Brief: Your response should consist of the full data, set down exactly.

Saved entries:
╔══
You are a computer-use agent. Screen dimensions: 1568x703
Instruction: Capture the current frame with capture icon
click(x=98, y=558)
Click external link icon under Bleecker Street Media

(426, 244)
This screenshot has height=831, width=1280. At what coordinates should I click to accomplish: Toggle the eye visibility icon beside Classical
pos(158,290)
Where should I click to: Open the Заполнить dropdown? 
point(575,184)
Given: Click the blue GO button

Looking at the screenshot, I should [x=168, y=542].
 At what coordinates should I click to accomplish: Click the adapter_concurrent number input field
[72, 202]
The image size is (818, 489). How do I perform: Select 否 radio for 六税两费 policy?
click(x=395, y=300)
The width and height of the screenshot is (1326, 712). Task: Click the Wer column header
╚══
Finished task:
You are a computer-use agent. Screen dimensions: 1568x703
Instruction: Capture the current frame with capture icon
click(x=98, y=558)
Click external link icon under Bleecker Street Media

(426, 244)
This screenshot has height=831, width=1280. At what coordinates should I click to accomplish: Toggle the eye visibility icon beside Classical
pos(158,290)
Where should I click to: Open the Заполнить dropdown? 
point(575,184)
Given: Click the blue GO button

Looking at the screenshot, I should [x=168, y=542].
 At what coordinates should I click to accomplish: Click the adapter_concurrent number input field
[72, 202]
The image size is (818, 489). How do I perform: Select 否 radio for 六税两费 policy?
click(x=395, y=300)
The width and height of the screenshot is (1326, 712). Task: Click the Wer column header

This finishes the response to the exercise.